**WHAT THE EXERCISE ASKS**
Make a verbatim copy of the entries below; pictures stay out.

Extracted data entries

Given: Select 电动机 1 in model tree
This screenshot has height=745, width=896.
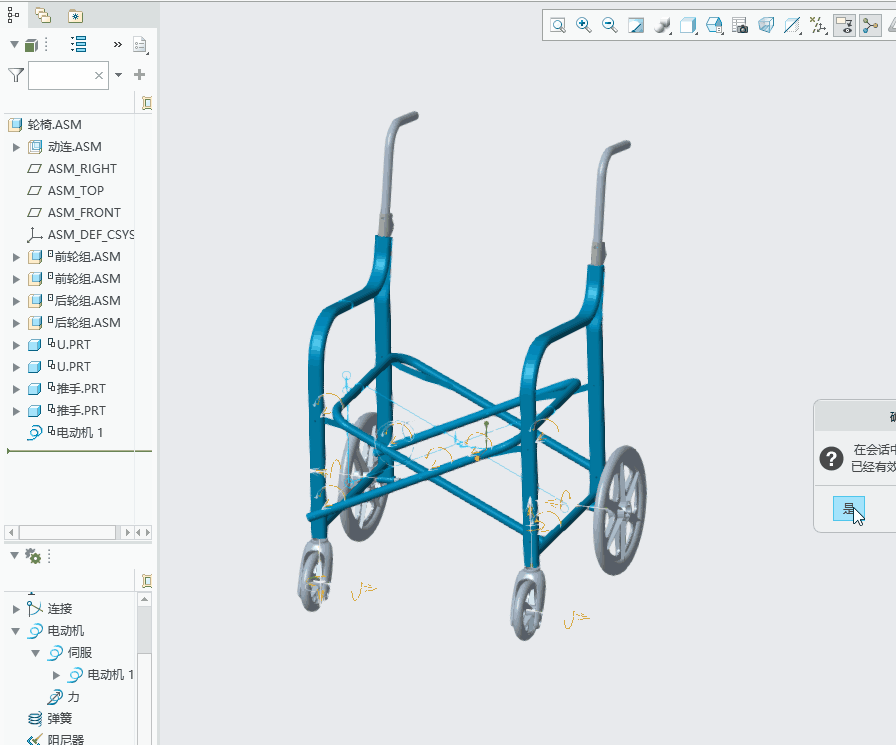Looking at the screenshot, I should (79, 433).
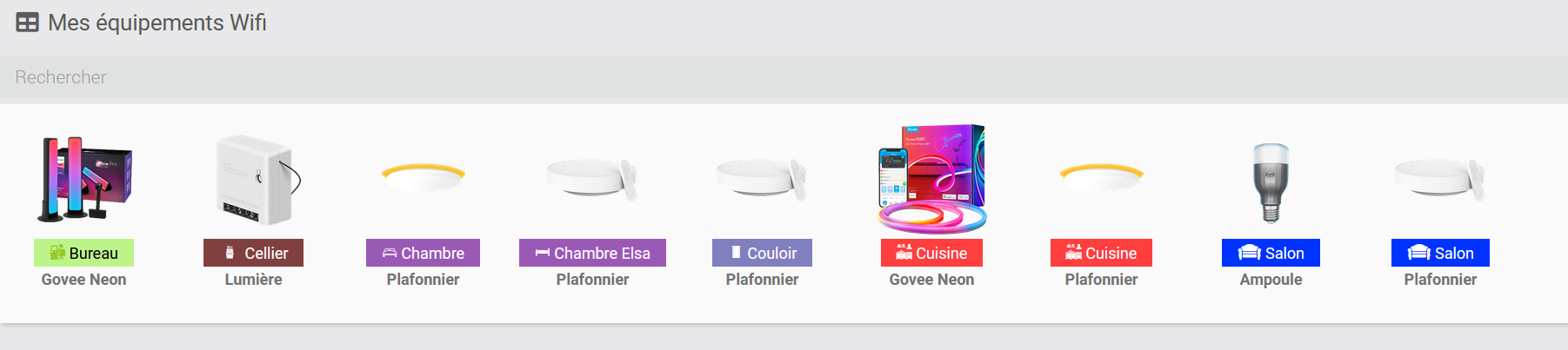Select the Cellier Lumière switch module image
1568x350 pixels.
(x=254, y=179)
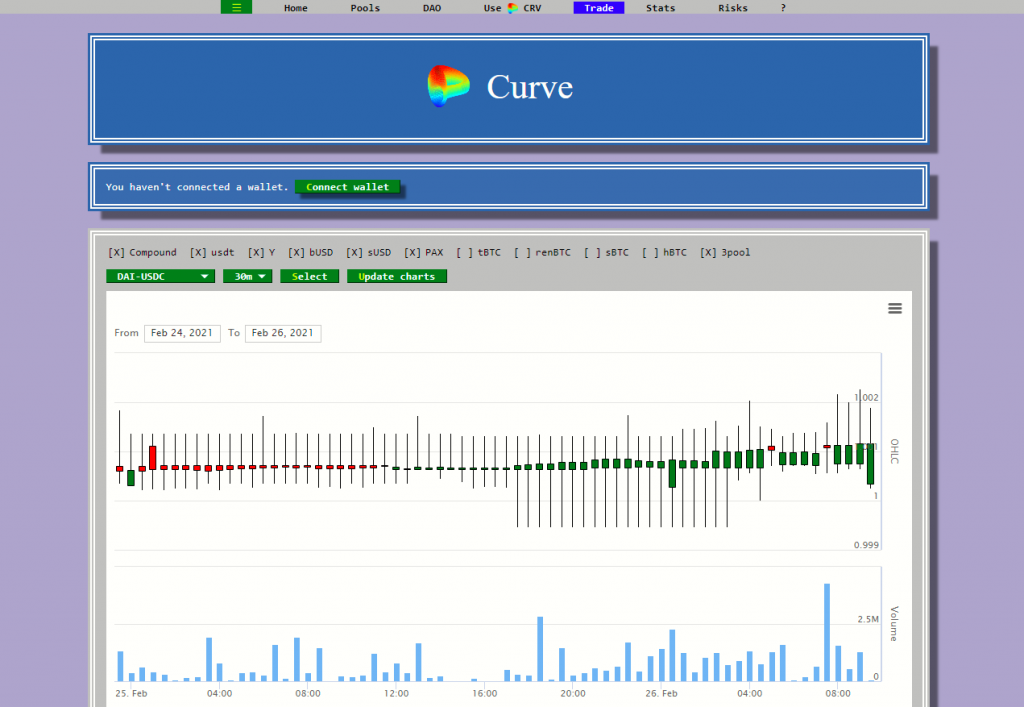Image resolution: width=1024 pixels, height=707 pixels.
Task: Open the Risks page
Action: [732, 8]
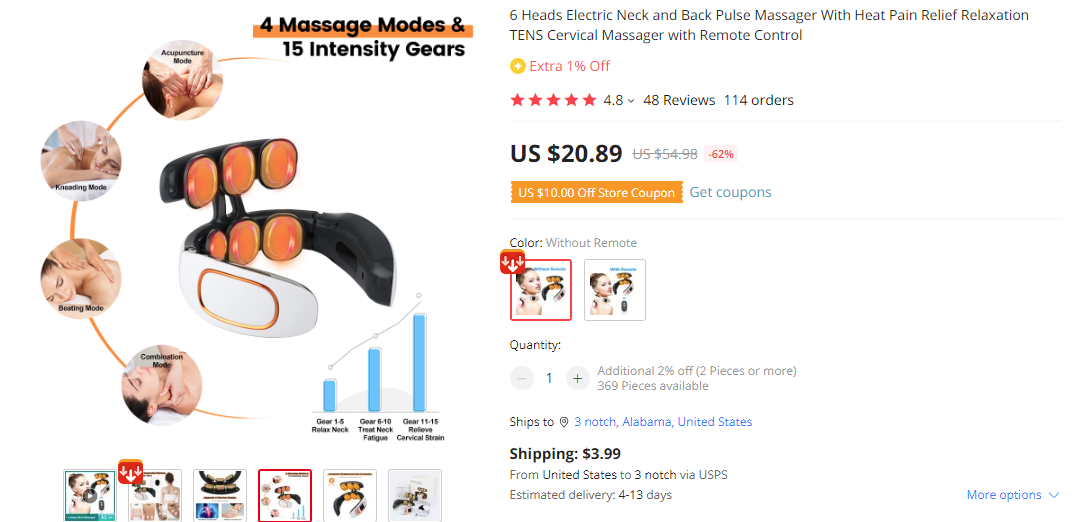Expand the 4.8 rating dropdown arrow
1079x522 pixels.
click(631, 101)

**RESULT OF THIS EXERCISE**
Given: Select 电动机 1 in model tree
This screenshot has height=745, width=896.
Looking at the screenshot, I should (79, 433).
Select the Cellier Lumière switch module image
1568x350 pixels.
(x=254, y=179)
Image resolution: width=1024 pixels, height=707 pixels.
Task: Open the Risks page
Action: [732, 8]
Expand the 4.8 rating dropdown arrow
1079x522 pixels.
click(631, 101)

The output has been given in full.